Rewrite every line of the listing from the line that contains "will [129, 58]." through the line that contains "coord(347,754)", offsetting each coordinate in the answers by adding 109 to it.
>> start
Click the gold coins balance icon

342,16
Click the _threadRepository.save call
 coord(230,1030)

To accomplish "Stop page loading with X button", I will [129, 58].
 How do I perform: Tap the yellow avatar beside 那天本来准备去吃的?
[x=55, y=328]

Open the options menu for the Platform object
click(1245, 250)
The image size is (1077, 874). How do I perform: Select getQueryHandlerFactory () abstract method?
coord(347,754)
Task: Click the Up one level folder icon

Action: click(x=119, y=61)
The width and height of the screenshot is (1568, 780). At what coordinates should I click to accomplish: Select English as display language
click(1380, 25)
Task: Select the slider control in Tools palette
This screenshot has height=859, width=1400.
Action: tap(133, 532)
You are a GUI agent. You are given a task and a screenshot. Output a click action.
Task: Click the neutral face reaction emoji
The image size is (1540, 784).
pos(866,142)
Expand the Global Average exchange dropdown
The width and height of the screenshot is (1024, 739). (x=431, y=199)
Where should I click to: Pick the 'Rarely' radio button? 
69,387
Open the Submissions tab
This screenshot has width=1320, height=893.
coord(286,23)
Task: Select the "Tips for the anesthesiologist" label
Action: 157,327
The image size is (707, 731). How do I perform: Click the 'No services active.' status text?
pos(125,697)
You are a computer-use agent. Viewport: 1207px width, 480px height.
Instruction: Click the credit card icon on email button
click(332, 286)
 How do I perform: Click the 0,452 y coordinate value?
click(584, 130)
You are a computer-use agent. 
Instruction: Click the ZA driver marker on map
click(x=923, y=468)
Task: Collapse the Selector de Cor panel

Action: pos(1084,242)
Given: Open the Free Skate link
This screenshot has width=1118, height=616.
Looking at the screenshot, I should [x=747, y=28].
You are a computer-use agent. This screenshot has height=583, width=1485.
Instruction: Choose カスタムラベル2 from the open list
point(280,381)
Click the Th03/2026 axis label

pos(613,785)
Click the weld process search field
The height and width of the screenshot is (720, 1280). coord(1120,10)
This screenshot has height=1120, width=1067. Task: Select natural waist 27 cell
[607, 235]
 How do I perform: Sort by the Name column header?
>> end
Completed exercise:
To accomplish "Stop page loading with X button", I will [238, 167].
 How do I perform: Tap the yellow avatar beside 那天本来准备去吃的?
[x=164, y=437]

Open the options menu for the Platform object
click(1354, 359)
The image size is (1077, 874). How do I perform: Select getQueryHandlerFactory () abstract method?
coord(456,863)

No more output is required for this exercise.